Task instructions - Where "link" appears in a line of the entries below, that line should be copied.

Dataset records -
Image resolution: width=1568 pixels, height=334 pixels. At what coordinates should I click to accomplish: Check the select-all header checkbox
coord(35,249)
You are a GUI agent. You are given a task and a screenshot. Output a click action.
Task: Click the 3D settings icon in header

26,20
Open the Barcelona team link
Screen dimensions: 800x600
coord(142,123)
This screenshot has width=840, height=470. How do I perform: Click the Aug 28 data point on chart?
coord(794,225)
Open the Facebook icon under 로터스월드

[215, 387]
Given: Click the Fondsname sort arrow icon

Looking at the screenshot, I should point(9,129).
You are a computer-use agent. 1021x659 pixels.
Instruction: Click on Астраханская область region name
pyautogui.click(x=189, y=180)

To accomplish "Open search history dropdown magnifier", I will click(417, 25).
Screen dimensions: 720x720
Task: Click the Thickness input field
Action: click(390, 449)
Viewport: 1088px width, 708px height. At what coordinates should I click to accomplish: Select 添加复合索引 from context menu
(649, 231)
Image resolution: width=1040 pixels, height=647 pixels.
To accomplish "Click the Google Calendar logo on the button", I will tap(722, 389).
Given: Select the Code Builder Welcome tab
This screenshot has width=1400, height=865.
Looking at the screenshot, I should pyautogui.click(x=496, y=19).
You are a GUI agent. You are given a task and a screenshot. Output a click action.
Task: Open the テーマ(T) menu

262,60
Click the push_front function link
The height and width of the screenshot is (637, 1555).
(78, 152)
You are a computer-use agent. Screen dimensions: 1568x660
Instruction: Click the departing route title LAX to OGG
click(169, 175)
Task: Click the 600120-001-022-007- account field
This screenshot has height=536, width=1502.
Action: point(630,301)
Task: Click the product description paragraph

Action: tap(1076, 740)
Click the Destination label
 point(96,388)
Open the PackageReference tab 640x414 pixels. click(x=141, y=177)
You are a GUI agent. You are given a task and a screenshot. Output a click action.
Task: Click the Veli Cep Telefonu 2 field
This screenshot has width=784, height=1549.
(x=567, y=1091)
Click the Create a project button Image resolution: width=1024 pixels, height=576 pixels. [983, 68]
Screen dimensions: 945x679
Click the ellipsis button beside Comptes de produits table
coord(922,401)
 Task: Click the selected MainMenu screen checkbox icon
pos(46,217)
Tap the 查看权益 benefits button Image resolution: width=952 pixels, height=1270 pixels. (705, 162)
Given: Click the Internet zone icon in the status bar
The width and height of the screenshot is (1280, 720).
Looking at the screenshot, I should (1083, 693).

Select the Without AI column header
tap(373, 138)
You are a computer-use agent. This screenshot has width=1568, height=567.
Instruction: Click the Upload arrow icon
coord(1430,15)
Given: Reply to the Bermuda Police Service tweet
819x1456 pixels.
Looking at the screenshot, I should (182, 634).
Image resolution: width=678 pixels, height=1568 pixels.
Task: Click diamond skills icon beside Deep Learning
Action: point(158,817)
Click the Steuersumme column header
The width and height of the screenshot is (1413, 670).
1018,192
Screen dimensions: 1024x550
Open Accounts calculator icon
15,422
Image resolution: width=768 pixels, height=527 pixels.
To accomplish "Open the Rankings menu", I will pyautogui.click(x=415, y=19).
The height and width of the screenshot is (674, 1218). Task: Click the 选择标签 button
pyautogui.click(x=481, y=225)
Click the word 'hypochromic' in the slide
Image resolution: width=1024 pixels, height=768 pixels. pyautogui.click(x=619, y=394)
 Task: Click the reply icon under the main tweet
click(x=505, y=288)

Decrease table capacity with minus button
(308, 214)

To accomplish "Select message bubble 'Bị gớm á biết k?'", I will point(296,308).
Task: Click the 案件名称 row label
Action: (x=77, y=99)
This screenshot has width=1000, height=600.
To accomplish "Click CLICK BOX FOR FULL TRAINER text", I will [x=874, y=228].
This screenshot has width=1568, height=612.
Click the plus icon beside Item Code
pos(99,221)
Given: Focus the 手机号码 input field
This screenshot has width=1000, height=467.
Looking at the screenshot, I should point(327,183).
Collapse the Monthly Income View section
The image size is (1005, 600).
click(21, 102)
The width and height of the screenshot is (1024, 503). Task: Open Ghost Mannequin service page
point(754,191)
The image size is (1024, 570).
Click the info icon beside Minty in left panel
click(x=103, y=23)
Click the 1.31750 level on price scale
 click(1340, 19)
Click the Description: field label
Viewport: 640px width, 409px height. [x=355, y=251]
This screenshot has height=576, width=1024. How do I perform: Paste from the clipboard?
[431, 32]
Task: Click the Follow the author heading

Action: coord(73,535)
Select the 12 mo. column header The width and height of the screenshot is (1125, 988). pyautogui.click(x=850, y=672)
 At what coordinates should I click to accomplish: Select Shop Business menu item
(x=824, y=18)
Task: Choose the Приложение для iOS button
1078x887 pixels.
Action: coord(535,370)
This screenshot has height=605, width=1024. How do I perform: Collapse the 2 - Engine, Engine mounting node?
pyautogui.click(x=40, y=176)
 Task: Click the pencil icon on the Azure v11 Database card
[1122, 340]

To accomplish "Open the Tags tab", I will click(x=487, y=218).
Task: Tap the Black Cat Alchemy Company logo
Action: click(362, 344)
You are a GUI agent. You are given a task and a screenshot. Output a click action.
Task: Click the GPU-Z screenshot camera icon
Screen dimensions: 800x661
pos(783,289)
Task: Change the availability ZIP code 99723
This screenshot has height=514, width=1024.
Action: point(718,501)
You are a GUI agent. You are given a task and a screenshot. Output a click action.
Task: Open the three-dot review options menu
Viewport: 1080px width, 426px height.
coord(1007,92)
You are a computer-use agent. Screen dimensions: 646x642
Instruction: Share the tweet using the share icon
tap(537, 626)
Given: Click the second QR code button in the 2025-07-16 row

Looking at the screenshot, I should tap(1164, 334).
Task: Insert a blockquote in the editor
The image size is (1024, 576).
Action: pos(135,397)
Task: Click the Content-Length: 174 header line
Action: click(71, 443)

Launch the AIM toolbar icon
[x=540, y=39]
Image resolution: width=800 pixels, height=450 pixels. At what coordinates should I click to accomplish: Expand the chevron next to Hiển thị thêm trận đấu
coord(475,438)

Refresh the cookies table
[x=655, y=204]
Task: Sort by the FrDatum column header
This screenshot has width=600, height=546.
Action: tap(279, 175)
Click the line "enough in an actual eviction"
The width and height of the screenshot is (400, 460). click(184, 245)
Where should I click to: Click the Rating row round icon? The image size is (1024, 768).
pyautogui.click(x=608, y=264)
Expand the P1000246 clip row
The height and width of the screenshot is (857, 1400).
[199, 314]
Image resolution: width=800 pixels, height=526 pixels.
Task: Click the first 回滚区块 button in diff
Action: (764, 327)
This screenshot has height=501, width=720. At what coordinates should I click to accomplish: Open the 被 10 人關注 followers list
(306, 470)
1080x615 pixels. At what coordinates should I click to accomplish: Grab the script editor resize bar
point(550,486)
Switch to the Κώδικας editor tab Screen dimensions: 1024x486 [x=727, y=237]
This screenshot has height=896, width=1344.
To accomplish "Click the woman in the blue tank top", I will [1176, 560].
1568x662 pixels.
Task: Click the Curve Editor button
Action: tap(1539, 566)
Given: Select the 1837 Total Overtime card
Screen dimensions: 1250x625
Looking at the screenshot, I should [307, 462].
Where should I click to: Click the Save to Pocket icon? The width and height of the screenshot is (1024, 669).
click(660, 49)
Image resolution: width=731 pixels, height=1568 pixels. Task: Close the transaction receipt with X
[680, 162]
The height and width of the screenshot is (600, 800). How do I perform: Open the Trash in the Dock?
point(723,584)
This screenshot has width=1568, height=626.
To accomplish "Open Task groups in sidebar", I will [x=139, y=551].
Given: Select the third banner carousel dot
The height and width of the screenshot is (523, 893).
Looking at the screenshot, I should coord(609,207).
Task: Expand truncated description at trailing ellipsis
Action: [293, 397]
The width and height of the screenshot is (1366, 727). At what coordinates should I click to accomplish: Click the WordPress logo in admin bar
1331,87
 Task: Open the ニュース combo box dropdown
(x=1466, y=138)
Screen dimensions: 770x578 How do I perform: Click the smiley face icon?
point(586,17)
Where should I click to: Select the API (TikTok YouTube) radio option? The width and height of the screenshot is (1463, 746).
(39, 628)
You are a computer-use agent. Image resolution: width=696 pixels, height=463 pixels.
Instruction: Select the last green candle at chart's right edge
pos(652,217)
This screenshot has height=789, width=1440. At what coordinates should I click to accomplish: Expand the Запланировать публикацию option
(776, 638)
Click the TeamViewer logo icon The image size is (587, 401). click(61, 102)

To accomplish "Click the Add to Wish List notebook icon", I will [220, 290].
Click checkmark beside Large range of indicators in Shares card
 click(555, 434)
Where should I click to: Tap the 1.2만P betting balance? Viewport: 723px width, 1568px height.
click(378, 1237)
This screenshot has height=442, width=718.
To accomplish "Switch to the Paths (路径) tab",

Result of the exercise -
Open the Barcelona team link
Click the push_front function link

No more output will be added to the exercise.